**Information supplied**
==============================

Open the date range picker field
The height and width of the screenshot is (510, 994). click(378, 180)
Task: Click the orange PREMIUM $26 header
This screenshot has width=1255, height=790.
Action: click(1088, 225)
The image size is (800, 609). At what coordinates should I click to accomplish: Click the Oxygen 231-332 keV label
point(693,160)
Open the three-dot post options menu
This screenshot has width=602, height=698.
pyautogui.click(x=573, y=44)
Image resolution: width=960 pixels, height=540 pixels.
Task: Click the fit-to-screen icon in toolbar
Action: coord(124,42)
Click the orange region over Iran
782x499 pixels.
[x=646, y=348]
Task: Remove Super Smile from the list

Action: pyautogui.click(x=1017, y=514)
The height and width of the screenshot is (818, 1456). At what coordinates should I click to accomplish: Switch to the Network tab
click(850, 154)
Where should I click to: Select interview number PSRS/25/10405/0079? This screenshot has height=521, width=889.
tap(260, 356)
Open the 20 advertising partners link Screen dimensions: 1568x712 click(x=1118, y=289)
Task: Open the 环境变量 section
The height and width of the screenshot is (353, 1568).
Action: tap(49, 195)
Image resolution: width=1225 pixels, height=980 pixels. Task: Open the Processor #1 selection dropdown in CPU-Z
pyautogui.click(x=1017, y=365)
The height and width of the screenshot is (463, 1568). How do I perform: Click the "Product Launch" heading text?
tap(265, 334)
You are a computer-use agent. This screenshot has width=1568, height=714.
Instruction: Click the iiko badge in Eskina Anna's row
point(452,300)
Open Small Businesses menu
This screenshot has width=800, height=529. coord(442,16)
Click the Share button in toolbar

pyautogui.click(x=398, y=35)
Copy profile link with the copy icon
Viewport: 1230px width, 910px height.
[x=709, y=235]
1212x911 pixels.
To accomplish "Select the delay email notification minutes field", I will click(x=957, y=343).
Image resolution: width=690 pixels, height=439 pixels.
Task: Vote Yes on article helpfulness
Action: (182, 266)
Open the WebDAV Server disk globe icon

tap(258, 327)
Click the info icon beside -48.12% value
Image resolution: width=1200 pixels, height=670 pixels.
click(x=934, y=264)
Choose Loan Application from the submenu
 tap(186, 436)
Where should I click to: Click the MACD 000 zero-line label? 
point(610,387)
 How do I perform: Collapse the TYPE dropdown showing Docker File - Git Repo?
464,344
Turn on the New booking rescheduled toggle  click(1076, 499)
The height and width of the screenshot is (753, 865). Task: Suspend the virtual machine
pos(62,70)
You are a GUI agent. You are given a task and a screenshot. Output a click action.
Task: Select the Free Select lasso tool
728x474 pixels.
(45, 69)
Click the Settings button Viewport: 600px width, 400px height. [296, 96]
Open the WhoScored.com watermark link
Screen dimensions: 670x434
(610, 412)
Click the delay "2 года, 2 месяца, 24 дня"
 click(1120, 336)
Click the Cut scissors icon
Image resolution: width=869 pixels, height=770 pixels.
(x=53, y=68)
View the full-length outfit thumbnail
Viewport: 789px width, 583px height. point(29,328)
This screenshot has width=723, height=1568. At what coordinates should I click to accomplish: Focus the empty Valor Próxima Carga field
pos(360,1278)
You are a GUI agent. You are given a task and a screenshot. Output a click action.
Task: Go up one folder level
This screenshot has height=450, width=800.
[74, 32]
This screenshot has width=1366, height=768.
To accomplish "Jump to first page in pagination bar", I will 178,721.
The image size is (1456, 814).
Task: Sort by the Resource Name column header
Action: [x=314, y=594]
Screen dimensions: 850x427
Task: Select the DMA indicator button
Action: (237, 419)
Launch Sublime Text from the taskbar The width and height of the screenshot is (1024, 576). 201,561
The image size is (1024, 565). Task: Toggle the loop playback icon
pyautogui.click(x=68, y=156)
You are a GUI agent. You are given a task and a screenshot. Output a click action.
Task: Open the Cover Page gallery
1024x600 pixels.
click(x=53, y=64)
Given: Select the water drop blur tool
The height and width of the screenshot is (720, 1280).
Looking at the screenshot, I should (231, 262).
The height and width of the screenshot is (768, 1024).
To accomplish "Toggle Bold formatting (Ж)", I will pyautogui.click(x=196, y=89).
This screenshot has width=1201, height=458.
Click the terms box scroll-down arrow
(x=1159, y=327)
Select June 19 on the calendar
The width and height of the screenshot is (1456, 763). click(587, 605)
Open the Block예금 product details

==============================

Whenever a line in the material contains the word "link", copy that line.

**Response**
Open the 20 advertising partners link Screen dimensions: 1568x712 click(x=1118, y=289)
Copy profile link with the copy icon
Open the WhoScored.com watermark link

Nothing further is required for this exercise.